The journey of the “non sterilized” documents in a case so much in the public eye, is worthy of note.

When Kazmi’s defence sought all the police applications for extension of remand, the following order was handed to him. The trial court said: “I am of the considered opinion that the said application and order cannot be supplied to the accused…….”

It was in response to this order that the accused turned up at the Sessions court in appeal. The Sessions judge maintained that “the reader of the court was not even aware of the exact whereabouts of these seven documents.”
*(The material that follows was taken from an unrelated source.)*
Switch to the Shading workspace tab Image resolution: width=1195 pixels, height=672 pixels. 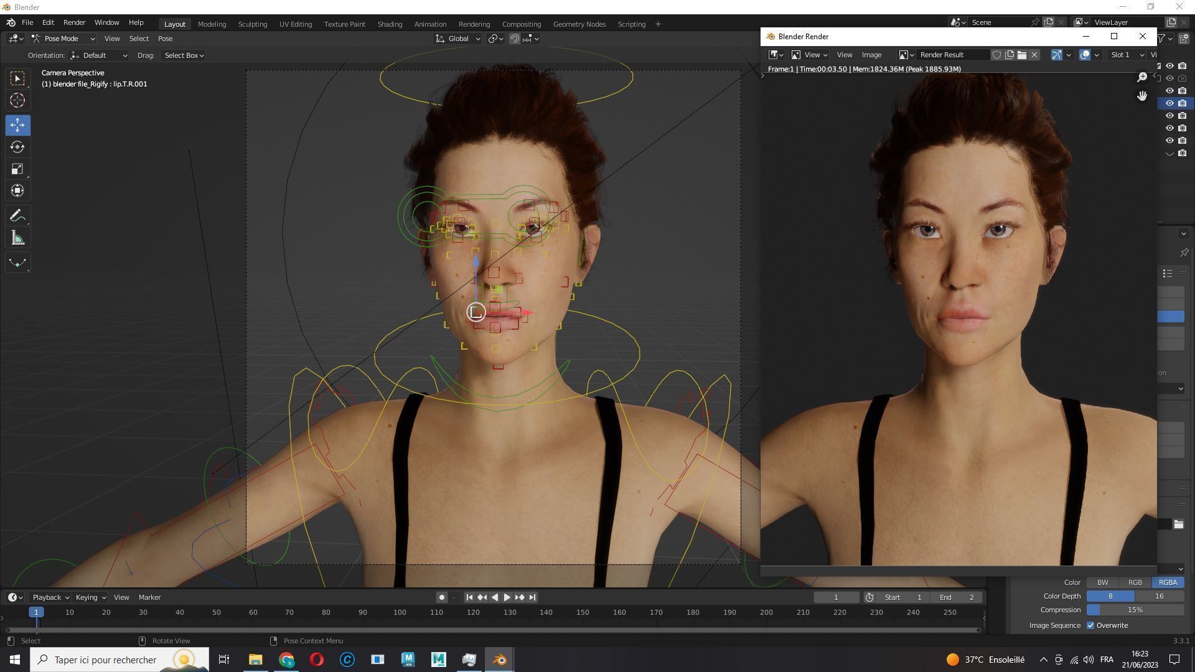pos(390,24)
“It is only after the court staff realized the seriousness of the situation, they seem to have conducted a sustained search and, after about two hours, the missing remand papers were produced before this court.” The judge has pointed out the flaw because of which “the Revisionist who is in custody since March 6, 2012, was denied the Right to seek copies of those very applications and orders under which he is being kept in detention.”

The state cannot seek refuge behind UAPA, under which it does have extra powers, but none that violates his Rights under article 21 and other supporting articles.

“Non supplying of documents can lead to vitiating the detention itself.”

Members of Parliament who have taken upon themselves to keep the Prime Minister and Home Minister, informed of the Kazmi case would find in Chidambaram a sympathetic legal mind.

In a case before the Madras High Court in the 90s, Chidambaram argued that “routine and mechanical” grant of remand to arrested persons was “repressive and oppressive”.

What view would he take of a case where Remand papers disappear and, under pressure, reappear as if from a magician’s hat. He would rather have the arrested person freed than hold him in a procedurally flawed manner.